Aber das ist mir egal, damit kann ich leben. Direkt vor "Training Day" habe
ich einen anderen Film mit dem Titel "John Q" gedreht, der aber erst 2002
in die Kinos kommt. Darin spiele ich einen ganz süßen, netten
Familienmenschen. Mein Koproduzent meinte, dass dies meine Entschuldigung
für "Training Day" sein könnte. Aber ich mache mir darüber
keine Gedanken. Ich wollte diesen Polizisten spielen, und wenn die Menschen
mich so nicht sehen wollen, sollen sie nicht ins Kino gehen. Ich bin nicht
da, um das Publikum zufrieden zu stellen, sondern ich will verschiedene Figuren
spielen. Dieser Film hat mich stimuliert.

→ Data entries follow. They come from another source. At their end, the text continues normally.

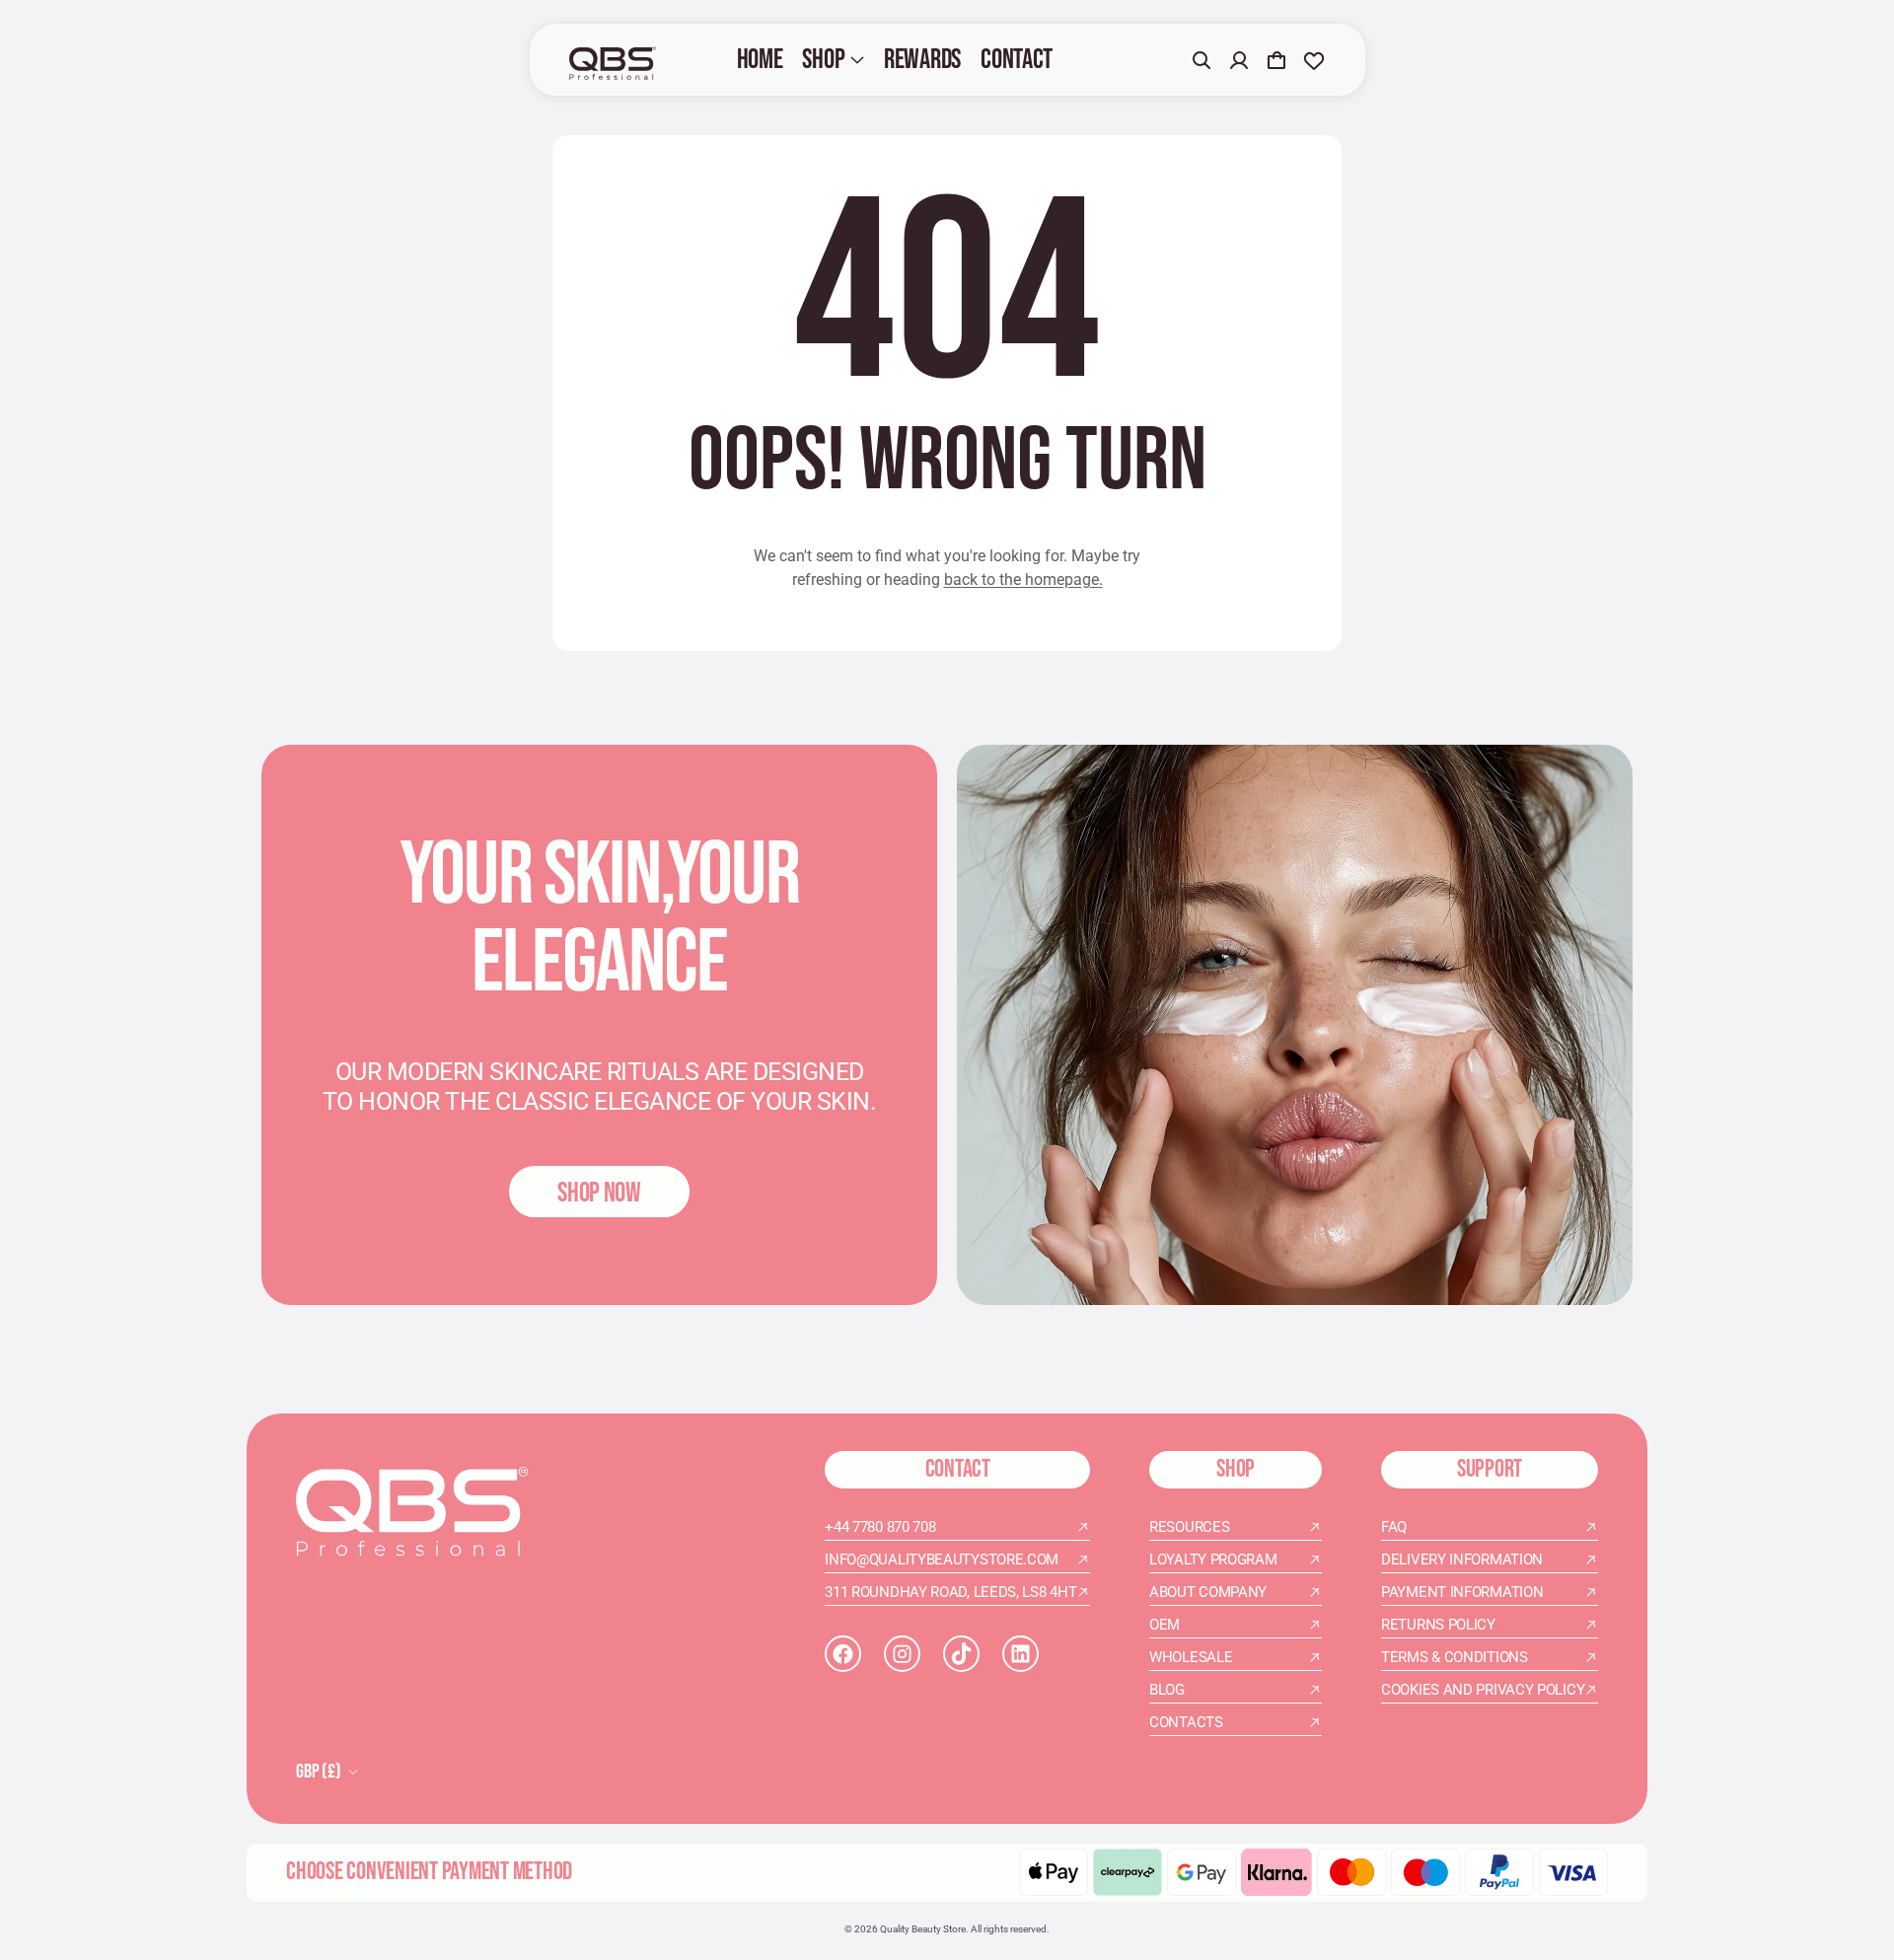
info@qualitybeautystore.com (941, 1559)
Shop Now (599, 1193)
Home (760, 59)
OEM (1164, 1624)
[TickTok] (961, 1653)
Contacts (1186, 1722)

Frage: Immer wieder hört man von großen Polizeiskandalen
in Los Angeles und anderen amerikanischen Städten. Inwiefern bewegt
Sie so etwas?
Washington: Dieses Drehbuch ist schon fünf Jahre alt und wurde
erst jetzt umgesetzt. Jüngere Skandale konnten also nicht mehr
einfließen. Der Autor stammt zwar aus Los Angeles, aber die Geschichte
hätte auch woanders spielen können. Dennoch sollten wir nicht aus
den Augen lassen, dass es sich hier ein Film handelt - Fiktion und Unterhaltung
stehen an erster Stelle. Skandale hat es immer gegeben und wird es immer
geben.
Frage: Wie verbringen Sie Ihre Zeit, wenn Sie nicht in den USA
drehen?
Washington: Ich bin ein sehr religiöser Mensch und beschäftige
mich viel mit Wohltätigkeitsvereinen und -veranstaltungen. In den letzten
elf Jahren habe ich immer in Europa Urlaub gemacht - meistens in Italien.
In diesem Sommer war ich mit meiner Familie in Paris, in Positano, Elba und
Portofino. Außerdem mag ich Pasta.
Frage: Woher kommt dieser Sinn für Wohltätigkeit?
Washington: Meine Eltern haben mir beigebracht, das was man hat, zu
teilen. Ich verhalte mich entsprechend. Ich habe Glück gehabt, habe
viel Geld verdient und eine wundervolle Familie. Also gebe ich etwas davon
an andere Menschen weiter, die bisher nicht soviel Glück hatten. Ich
rede nicht allzu viel darüber, aber es verschafft mir sehr viel
Befriedigung. Wir haben diesen Film in den gefährlichsten Gegenden von
Los Angeles gedreht, wenn nicht sogar den gefährlichsten in den gesamten
Vereinigten Staaten. Und wir hatten keinerlei Probleme. Man wollte uns zeigen,
dass man auch dort etwas wert ist, dass man Verantwortung übernehmen
kann, wenn man nur die Möglichkeit dazu bekommt. Ich wollte die Familien
kennen lernen, habe mich vorgestellt, sie haben mich eingeladen und wir haben
zusammen gegessen. Letztendlich waren wir wie eine große Familie.